◆ Brief ◆
Render the items from the start through the line containing "pyautogui.click(x=10, y=35)" as a JSON list of strings, one string per line and with blank lines omitted. Leave the pictures out of your answer.

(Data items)
..............................

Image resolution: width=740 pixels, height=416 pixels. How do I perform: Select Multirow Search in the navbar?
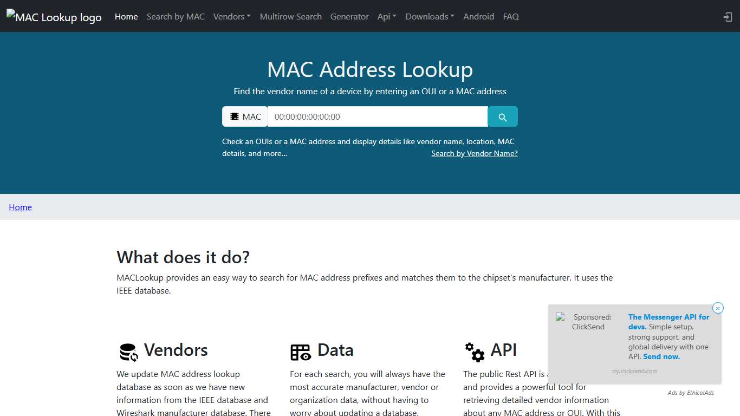(x=290, y=16)
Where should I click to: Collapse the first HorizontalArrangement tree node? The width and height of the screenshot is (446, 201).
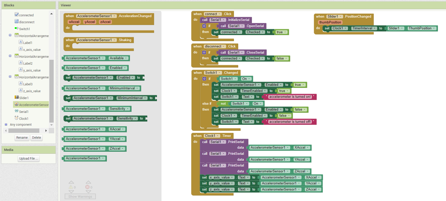pyautogui.click(x=10, y=35)
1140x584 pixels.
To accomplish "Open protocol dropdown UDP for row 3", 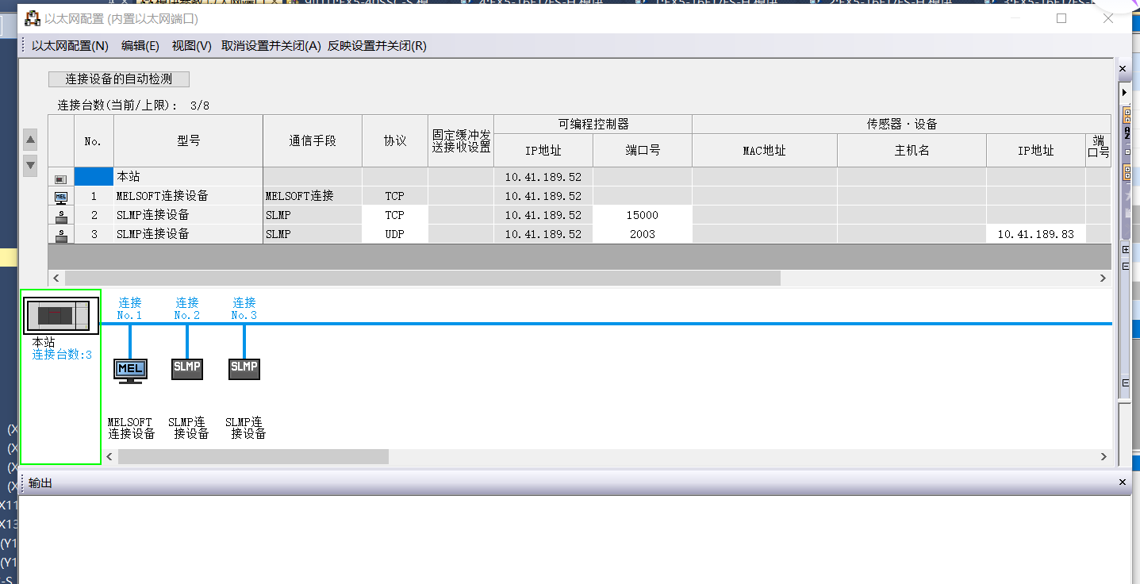I will coord(394,234).
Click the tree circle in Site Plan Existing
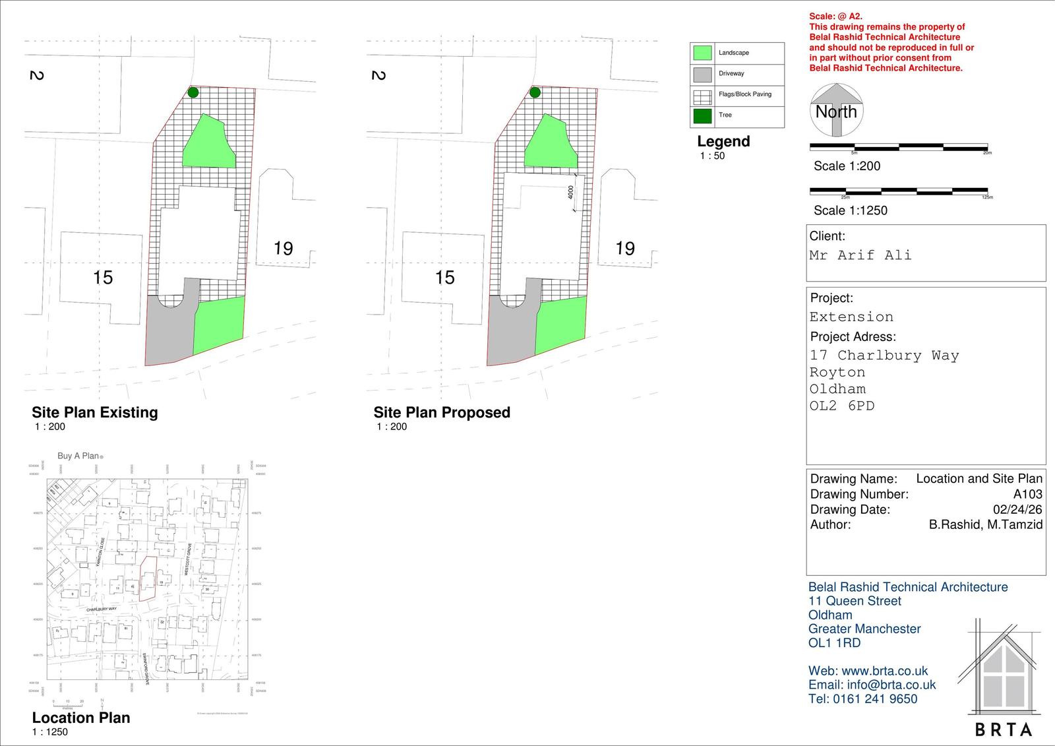This screenshot has height=746, width=1055. point(193,92)
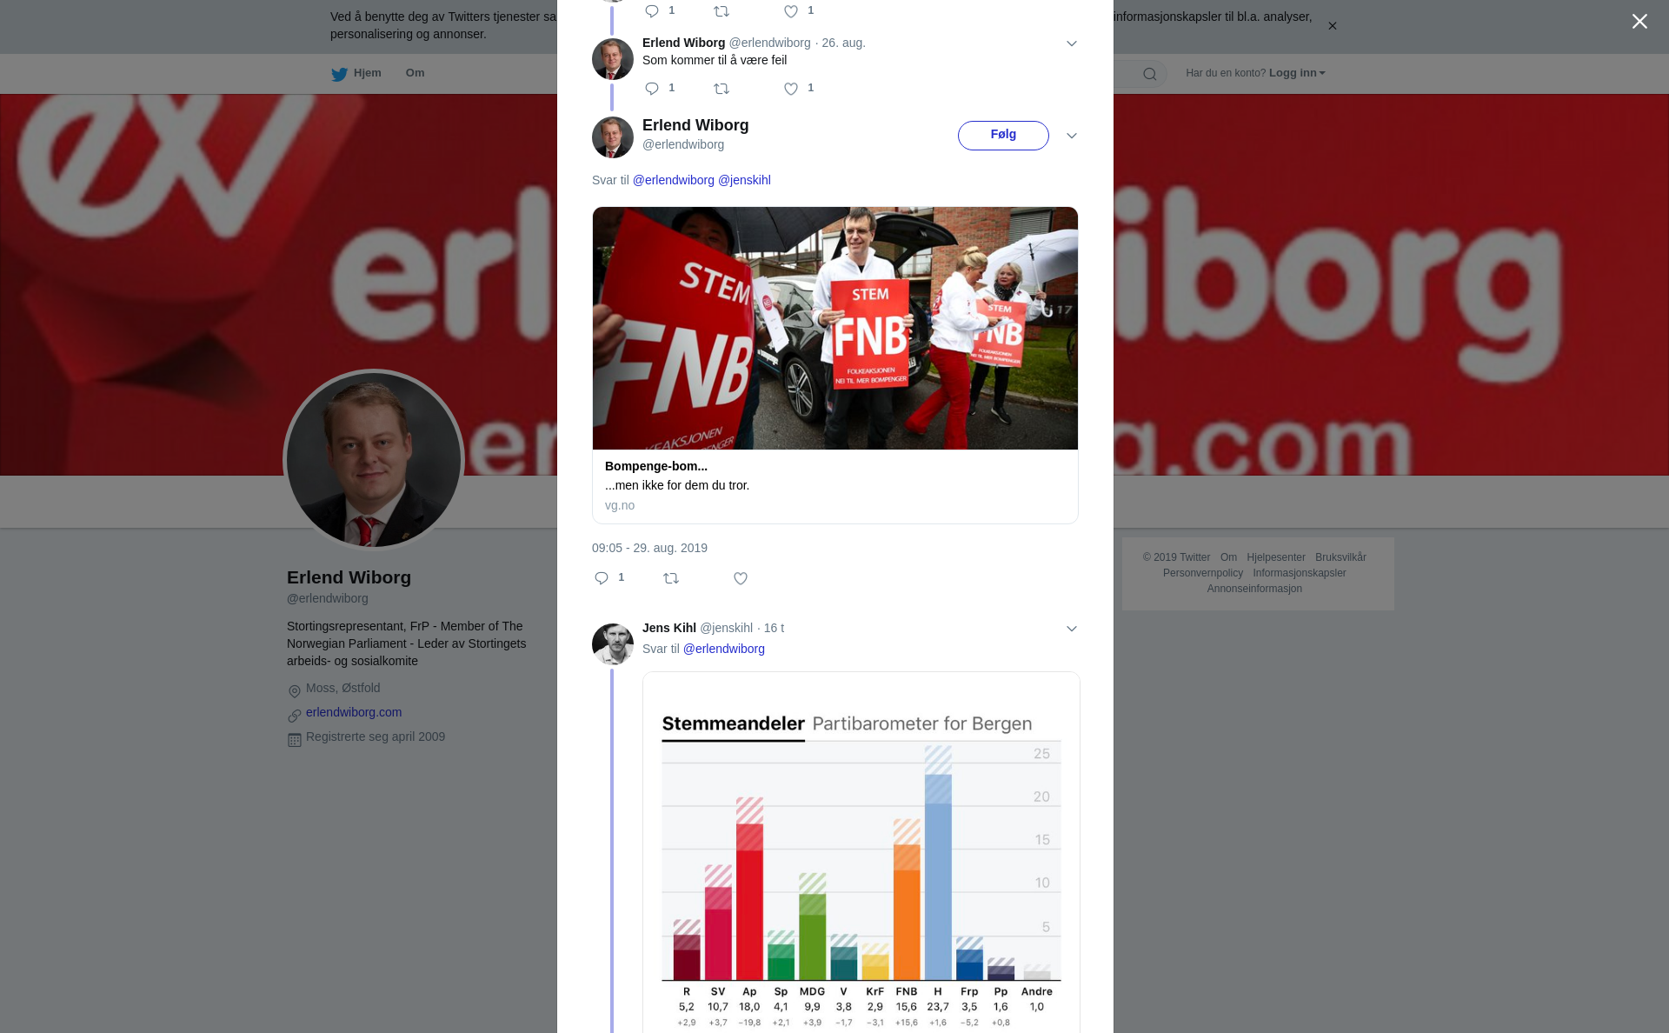Retweet the main Erlend Wiborg tweet

click(671, 578)
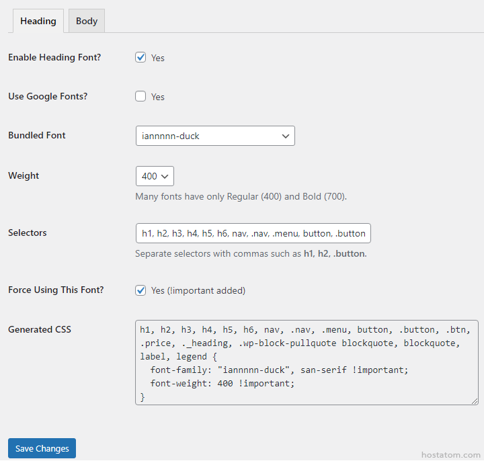This screenshot has height=461, width=484.
Task: Switch to the Heading tab
Action: (x=38, y=21)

..............................

◆ Answer to this task ◆
[
  "Image resolution: width=740 pixels, height=416 pixels. How do I perform: Select Multirow Search in the navbar?",
  "(x=290, y=16)",
  "Where should I click to: Collapse the first HorizontalArrangement tree node? The width and height of the screenshot is (446, 201).",
  "pyautogui.click(x=10, y=35)"
]